The sky was a deep, darkening blue. Time folded in on itself. How had they gotten here? What day was it? What time? And where was David?

She needed to pick him up from school, she needed to take Samson home. But wait, not home, not back to the house with that vile woman - her replacement, she assumed - who had answered the door. That woman, that woman – now Margaret remembered. She looked down to find her blouse and skirt splattered in dirty red.

It came back to her in more pieces. She’d seen the story on the local news. They’d finally found the body, and some ferocious, deadly thing inside her suddenly woke up. She had to go get to Samson. She had to protect him – to save him – to keep him from harm. She made her way to the house in what felt like a dream. The parents weren’t home, and the mean-looking woman answered the door.

“I think you should leave,” the woman said, eyes narrowed in both contempt and disgust.

A struggle, a push, the woman falling as Margaret fought her way inside.

“Samson!” Margaret yelled, “Samson! Where are you!”

“You can’t be here!” the woman screamed, flustered, getting up.

Margaret dashing to the kitchen, the woman following behind, a tussle, a knife – the mean-looking woman seeing everything too late – a spray of quick, heavy stabs – the woman’s face drained of all meanness, her eyes wide open with new surprise – desperate clutching at her open wounds, stumbling back into the wall, then sliding down – blood all over the kitchen floor, and Margaret standing in the middle of it all, there but not there, seeing nothing but fog.

It wasn’t me, it wasn’t me.

Then, light footsteps coming down the stairs and Samson calling out, “Maggie?” in his little boy’s voice.

The voice brought her back to the body in the kitchen. She threw the knife to the side and heard it clanging to the floor. She ran out and found Samson wandering in the hallway. His face lit up into a smile as she gathered him in her arms.

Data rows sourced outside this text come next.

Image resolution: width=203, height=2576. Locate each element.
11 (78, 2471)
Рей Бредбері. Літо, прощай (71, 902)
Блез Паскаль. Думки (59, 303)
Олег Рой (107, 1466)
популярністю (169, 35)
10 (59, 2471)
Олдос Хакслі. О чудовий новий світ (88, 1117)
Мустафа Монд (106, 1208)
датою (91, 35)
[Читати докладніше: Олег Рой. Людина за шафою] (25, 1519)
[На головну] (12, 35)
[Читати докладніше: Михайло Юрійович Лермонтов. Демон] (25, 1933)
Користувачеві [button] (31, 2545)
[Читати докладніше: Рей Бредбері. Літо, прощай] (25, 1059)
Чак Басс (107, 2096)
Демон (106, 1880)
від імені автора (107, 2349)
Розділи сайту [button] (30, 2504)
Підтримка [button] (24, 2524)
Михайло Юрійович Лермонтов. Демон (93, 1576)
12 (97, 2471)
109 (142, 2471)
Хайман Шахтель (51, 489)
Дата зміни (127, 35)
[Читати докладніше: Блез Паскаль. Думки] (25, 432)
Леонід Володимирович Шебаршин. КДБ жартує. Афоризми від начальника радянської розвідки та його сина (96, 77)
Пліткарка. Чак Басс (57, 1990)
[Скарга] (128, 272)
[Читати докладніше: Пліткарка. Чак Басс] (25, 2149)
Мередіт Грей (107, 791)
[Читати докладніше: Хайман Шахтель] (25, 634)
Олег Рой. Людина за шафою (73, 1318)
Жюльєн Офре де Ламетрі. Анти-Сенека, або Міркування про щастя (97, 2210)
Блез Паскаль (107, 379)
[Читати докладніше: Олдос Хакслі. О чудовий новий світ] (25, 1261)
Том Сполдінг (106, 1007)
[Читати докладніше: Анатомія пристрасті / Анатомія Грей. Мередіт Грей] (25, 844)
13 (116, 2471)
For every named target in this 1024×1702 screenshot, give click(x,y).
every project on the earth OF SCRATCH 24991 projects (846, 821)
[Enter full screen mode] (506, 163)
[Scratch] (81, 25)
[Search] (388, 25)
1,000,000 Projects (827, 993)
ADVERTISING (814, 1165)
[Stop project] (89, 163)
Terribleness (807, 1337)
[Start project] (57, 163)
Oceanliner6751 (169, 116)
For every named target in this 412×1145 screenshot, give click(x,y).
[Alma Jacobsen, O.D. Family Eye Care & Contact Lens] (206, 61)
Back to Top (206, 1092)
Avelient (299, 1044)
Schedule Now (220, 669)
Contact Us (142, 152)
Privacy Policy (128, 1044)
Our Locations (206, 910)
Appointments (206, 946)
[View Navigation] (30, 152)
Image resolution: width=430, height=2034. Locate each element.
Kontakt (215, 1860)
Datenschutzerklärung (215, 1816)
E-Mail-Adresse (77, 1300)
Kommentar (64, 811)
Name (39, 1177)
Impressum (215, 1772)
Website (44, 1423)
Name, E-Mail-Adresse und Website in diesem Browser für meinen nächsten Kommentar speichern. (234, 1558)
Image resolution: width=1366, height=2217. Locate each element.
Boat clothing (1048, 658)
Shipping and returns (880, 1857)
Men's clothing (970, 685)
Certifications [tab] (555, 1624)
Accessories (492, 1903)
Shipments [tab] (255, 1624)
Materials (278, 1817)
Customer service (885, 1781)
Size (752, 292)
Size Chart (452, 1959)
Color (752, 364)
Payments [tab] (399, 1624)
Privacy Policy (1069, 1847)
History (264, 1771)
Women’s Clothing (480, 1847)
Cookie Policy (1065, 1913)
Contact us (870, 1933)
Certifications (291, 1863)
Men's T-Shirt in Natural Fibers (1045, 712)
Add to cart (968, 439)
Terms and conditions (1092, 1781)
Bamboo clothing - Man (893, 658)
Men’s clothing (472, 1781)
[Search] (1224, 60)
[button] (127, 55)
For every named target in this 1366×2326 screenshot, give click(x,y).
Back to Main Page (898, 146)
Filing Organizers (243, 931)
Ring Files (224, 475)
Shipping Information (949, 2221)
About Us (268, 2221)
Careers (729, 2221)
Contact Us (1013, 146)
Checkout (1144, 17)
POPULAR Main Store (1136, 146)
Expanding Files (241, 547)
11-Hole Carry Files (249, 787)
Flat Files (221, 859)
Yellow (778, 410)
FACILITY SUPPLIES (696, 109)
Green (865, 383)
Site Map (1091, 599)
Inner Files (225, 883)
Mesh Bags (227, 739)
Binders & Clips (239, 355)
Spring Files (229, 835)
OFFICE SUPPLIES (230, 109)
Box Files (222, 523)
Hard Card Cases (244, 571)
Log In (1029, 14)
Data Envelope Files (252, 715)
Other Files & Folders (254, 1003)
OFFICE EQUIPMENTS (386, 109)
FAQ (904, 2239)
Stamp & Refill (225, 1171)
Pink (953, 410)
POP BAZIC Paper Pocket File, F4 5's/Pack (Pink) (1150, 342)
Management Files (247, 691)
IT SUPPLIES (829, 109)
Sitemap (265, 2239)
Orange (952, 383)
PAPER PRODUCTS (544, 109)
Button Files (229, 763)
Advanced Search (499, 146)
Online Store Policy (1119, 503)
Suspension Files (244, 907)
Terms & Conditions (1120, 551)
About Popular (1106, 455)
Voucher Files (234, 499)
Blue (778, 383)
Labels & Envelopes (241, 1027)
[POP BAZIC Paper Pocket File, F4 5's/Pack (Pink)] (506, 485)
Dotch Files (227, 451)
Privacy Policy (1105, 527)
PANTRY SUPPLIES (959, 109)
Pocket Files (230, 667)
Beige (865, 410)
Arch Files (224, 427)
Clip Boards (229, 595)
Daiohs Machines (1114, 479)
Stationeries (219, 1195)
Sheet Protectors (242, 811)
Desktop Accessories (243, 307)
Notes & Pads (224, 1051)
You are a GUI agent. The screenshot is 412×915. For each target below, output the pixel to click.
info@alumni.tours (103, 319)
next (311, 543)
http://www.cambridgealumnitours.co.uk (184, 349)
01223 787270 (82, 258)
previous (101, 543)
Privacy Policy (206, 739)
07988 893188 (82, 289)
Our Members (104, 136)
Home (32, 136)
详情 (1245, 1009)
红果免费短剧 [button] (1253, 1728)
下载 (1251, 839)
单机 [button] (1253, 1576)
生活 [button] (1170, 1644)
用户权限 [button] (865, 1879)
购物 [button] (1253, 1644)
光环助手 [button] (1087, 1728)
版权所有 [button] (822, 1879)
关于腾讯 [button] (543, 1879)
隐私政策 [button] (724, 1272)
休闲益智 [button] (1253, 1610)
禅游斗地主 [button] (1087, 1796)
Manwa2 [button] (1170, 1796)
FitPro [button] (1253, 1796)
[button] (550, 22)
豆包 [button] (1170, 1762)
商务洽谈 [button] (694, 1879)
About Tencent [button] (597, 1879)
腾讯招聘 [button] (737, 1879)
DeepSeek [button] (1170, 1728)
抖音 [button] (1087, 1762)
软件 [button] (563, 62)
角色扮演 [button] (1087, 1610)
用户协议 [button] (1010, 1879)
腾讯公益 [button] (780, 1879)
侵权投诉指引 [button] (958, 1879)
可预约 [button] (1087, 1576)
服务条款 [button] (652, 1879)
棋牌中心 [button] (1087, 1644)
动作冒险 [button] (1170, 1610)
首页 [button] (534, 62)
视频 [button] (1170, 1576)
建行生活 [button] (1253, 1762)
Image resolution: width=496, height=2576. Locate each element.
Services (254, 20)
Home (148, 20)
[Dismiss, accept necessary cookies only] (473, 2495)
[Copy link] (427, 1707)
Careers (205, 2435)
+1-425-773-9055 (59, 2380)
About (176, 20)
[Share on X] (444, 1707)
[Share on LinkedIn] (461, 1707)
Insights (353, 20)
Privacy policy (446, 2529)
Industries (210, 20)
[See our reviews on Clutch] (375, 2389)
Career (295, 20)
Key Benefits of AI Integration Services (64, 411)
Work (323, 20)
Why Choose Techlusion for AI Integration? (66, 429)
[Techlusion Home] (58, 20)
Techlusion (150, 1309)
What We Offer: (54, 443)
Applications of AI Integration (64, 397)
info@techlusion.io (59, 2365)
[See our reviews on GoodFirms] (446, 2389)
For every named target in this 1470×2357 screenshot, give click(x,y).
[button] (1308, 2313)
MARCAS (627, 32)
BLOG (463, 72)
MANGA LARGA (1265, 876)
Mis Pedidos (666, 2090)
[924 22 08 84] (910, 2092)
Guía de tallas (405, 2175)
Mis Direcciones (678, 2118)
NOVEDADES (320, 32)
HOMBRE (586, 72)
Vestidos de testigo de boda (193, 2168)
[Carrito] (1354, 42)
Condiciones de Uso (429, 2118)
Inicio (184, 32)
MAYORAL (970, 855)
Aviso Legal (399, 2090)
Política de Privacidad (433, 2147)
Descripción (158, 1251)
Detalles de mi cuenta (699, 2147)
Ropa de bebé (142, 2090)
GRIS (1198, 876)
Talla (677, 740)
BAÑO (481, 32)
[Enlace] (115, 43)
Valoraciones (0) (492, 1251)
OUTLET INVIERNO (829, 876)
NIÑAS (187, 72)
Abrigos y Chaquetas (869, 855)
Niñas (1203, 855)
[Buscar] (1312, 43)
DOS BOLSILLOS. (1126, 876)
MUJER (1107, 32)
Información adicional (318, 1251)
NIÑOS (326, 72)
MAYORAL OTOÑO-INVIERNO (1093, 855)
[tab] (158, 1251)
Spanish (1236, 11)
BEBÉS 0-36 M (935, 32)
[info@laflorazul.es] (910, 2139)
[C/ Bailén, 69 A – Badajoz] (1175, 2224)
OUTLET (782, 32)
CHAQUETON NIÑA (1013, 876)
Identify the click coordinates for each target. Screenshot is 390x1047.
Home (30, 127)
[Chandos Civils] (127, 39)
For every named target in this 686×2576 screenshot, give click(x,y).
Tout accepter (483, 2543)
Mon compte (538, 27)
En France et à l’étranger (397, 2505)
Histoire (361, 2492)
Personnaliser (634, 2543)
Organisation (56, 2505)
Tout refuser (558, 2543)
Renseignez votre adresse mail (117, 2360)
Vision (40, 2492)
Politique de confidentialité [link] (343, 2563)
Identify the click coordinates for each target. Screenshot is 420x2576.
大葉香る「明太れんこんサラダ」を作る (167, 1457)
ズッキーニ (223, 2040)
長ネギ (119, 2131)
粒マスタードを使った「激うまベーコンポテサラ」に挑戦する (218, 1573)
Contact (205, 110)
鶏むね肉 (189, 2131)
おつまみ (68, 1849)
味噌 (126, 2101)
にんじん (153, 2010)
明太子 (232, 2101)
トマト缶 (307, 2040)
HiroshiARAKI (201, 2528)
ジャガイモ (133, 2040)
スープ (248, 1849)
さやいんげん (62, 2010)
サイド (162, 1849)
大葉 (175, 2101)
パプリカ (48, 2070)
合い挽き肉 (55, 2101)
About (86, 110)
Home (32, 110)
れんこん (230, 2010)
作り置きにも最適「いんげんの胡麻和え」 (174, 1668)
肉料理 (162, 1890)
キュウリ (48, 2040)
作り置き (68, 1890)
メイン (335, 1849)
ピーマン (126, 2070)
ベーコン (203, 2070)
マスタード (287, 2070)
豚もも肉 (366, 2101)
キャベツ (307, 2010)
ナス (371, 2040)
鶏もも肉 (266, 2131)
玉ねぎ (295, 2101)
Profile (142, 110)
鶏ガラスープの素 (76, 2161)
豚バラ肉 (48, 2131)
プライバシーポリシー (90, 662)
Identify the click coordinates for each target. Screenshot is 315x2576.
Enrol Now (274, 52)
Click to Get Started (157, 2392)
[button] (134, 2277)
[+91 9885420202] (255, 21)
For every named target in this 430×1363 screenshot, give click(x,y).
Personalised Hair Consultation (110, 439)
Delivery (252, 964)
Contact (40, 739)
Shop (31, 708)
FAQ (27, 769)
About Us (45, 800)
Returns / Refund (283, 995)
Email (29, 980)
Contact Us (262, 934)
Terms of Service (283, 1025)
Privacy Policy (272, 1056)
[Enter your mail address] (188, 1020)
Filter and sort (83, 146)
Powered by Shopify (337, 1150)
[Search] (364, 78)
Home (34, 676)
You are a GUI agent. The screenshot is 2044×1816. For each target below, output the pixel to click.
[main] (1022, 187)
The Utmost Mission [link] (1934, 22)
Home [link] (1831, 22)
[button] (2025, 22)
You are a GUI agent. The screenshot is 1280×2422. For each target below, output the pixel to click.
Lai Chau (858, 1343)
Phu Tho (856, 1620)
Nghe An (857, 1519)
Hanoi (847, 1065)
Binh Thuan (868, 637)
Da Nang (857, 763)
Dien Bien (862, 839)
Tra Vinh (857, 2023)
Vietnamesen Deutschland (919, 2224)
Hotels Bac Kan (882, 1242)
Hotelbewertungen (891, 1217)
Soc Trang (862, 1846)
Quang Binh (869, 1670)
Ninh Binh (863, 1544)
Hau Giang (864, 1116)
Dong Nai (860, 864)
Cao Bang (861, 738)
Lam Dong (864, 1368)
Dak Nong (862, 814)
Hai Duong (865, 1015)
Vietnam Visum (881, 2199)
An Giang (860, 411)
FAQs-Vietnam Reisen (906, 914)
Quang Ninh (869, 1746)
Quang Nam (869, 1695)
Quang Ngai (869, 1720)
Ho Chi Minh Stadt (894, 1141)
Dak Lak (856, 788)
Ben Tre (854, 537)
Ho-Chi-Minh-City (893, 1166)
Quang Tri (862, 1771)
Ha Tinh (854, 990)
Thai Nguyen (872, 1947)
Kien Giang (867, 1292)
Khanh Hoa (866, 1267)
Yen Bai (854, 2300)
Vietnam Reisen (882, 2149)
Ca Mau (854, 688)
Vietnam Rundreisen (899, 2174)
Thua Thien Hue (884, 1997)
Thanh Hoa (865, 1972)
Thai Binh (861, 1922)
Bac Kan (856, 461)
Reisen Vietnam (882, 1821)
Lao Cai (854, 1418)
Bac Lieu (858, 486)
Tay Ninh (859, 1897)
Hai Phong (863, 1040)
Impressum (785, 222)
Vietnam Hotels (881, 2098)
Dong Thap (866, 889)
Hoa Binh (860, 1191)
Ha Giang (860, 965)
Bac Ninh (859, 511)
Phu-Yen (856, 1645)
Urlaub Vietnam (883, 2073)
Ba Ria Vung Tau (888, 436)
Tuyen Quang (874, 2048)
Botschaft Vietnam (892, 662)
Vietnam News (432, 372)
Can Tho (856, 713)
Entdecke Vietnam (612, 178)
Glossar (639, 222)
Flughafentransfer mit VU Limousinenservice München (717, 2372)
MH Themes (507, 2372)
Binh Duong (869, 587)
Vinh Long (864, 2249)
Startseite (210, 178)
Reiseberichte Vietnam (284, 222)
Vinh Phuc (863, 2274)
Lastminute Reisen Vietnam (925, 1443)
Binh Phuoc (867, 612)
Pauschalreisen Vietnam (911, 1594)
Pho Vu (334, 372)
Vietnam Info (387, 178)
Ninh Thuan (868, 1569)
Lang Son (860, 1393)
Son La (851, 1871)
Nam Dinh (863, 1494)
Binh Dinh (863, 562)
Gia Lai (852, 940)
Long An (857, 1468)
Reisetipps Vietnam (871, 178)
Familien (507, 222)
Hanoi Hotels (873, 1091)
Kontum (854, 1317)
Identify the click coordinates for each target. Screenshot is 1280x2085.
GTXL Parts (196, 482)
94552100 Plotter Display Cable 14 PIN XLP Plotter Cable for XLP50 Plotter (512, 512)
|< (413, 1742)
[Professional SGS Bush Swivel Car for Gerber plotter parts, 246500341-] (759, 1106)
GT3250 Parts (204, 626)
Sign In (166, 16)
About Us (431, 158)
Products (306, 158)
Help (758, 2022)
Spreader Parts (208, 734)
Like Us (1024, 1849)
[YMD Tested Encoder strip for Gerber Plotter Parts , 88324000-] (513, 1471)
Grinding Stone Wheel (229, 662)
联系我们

“My boy, my boy!” she said as she squeezed him, “Did you miss me, did you miss me?”

Samson nodded excitedly and laughed.

“I have an idea,” she said as she held him, “why don’t we go and play in the park?”

*

“Maggie, you’re hurting me,” Samson said now.

She looked down and realized she was clutching onto his wrist. He looked so cold, skin pale, and it almost made her cry.

“Can we go home now?” he asked, his hands shifting in the sand.

All the games were over now, but at least she still had her boy.

“Home?” she wondered, lifting him up into her lap. The moon cast shadows all over the empty park. She watched two birds take flight and disappear into the night sky, a familiar, faraway look in her eyes. “Yes, let’s go home.”

And as she held him close, she heard sirens in the distance.